» ACTION ITEM: Starting at the line that contains "Task: Check the", print each line exactly through the end of the listing. Skip any pictures and add nothing.

***** RECORDS TO PROCESS

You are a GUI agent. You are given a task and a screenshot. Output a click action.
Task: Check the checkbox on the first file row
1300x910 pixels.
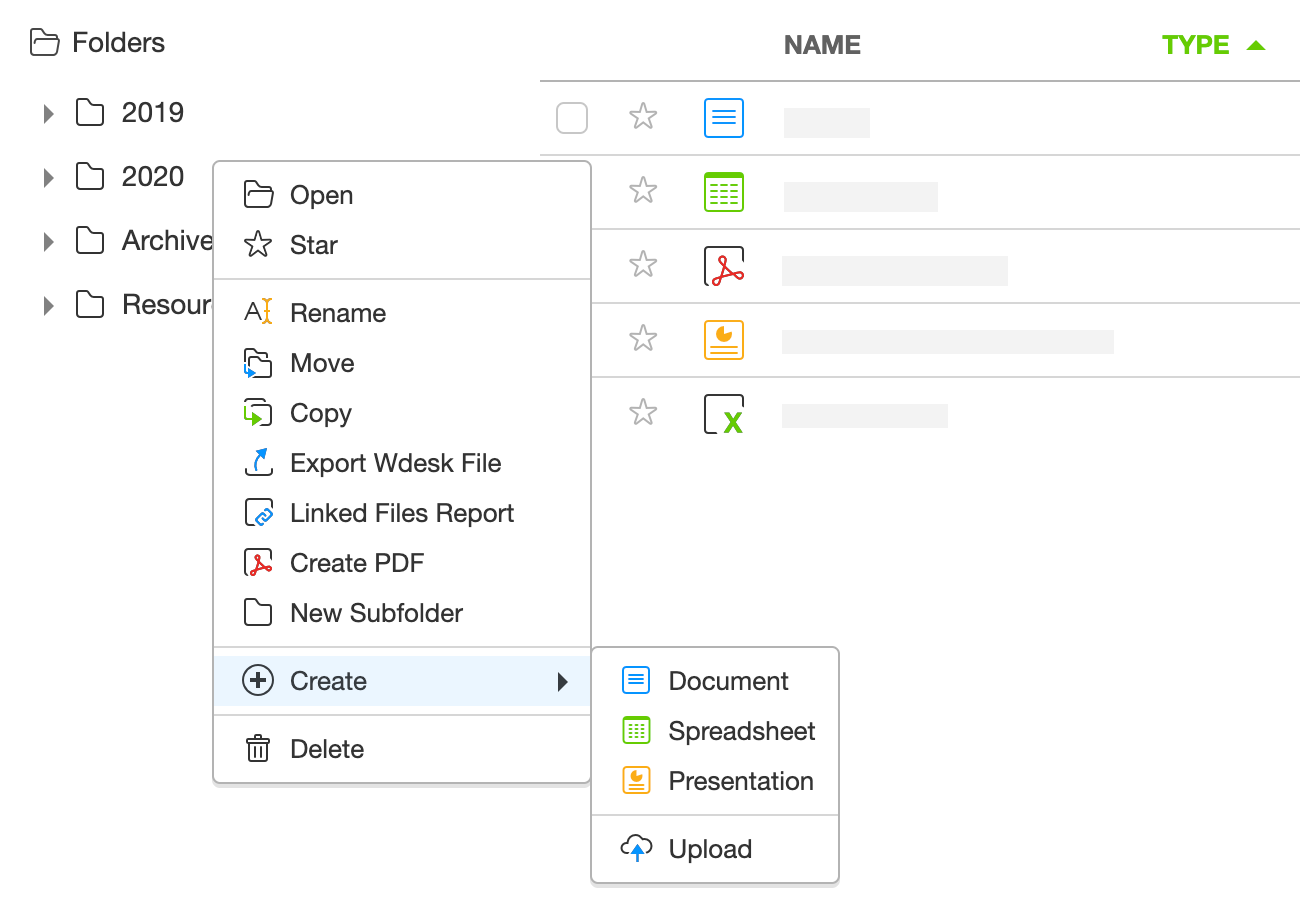(572, 118)
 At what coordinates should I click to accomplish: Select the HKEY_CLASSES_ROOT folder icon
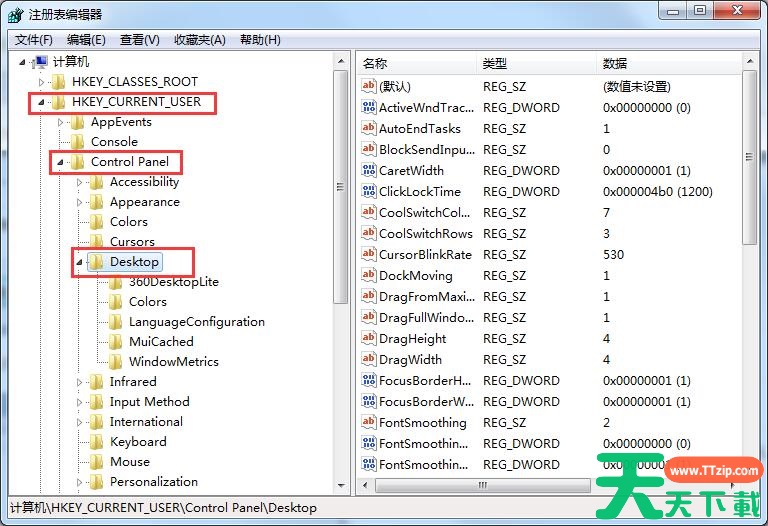tap(59, 82)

**********

» RESPONSE BOX:
Task: Check the checkbox on the first file row
1300x910 pixels.
(572, 118)
 At what coordinates should I click to accomplish: Select the HKEY_CLASSES_ROOT folder icon
tap(59, 82)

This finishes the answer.